Yvan Segré : Qu’appelle-t-on penser Auschwitz ?

La singularité du crime nazi dans l’Histoire est aujourd’hui connue sous le nom d’Auschwitz. Mais qu’en est-il exactement de cette singularité, qu’en est-il de la pensée de cette singularité ? Le propos de cet ouvrage est d’interroger des textes théoriques contemporains – philosophique, mathématique, psychanalytique, idéologique – dans lesquels est abordée, sous une forme ou une autre, la question de la singularité d’Auschwitz.
«   Qu’appelle-t-on penser Auschwitz  ?   » la première et la plus importante partie de ce volume – qui donne son titre à l’ensemble –, est une étude de la thèse de Lacoue-Labarthe sur ce sujet (dans Fiction du politique, 1987), laquelle consiste en un commentaire de l’unique phrase que Heidegger ait jamais prononcée au sujet des chambres à gaz. L’enjeu est donc d’exposer d’abord la pensée de Heidegger au sujet d’Auschwitz  ; ensuite d’exposer la critique qu’en propose Lacoue-Labarthe  ; enfin de comparer cette dernière à la pensée de Hannah Arendt, toujours sur ce même sujet, ne serait-ce que parce que celle-ci fut très largement influencée par la méditation heideggerienne sur l’essence de la technique – et c’est l’un des enjeux de cette étude que de le montrer.

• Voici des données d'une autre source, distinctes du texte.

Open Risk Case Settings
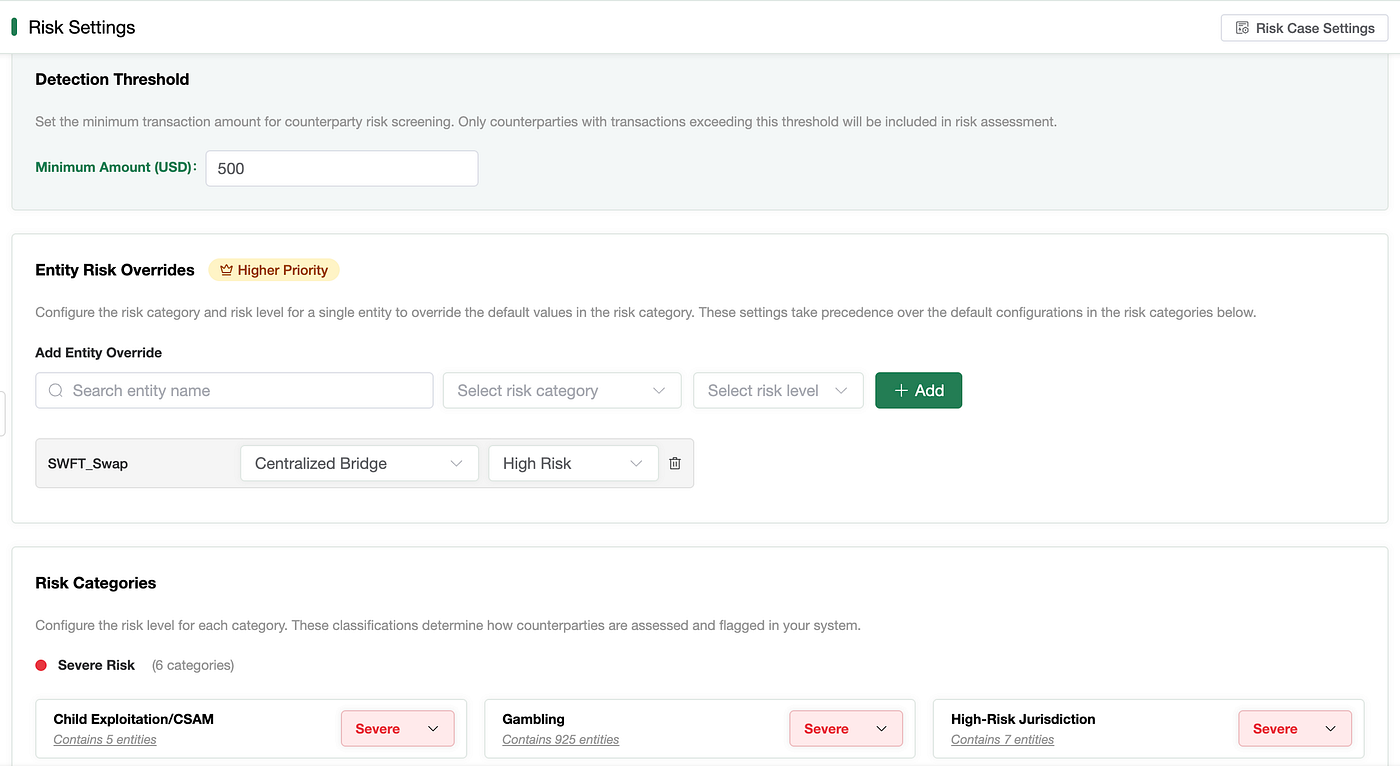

Cette étude, qui se veut un hommage à Philippe Lacoue-Labarthe, dont l’œuvre philosophique tout entière s’est vouée à penser la compromission du philosophe Heidegger avec le nazisme et ses «  silences  » sur l’extermination des juifs d’une part, d’autre part à intégrer les acquis métaphysiques de la pensée du plus grand philosophe du siècle écoulé, prend vivement part, en outre, à la «  question Heidegger  » qui, depuis la sortie du livre d’Emmanuel Faye (2005), se trouve une nouvelle fois au centre de l’actualité philosophique.

«   La solution finale du problème de la consistance   », la deuxième partie de ce volume, a pour point de départ un texte du mathématicien français Girard, texte dans lequel celui-ci critique le programme du mathématicien allemand Hilbert d’une «  solution finale du problème de la consistance  ». Girard prend appui sur l’homonymie de cette formule avec celle, nazie, d’une «  solution finale de la question juive  ». L’enjeu pour Ivan Segré est dès lors d’interroger l’homonymie en question. Outre le texte de Girard, sont également sollicités les textes de Arendt sur le totalitarisme et ceux textes de Badiou sur la philosophie des mathématiques, textes qui justifient d’interroger la signification théorique d’une telle homonymie et, pour une part, en rendent raison.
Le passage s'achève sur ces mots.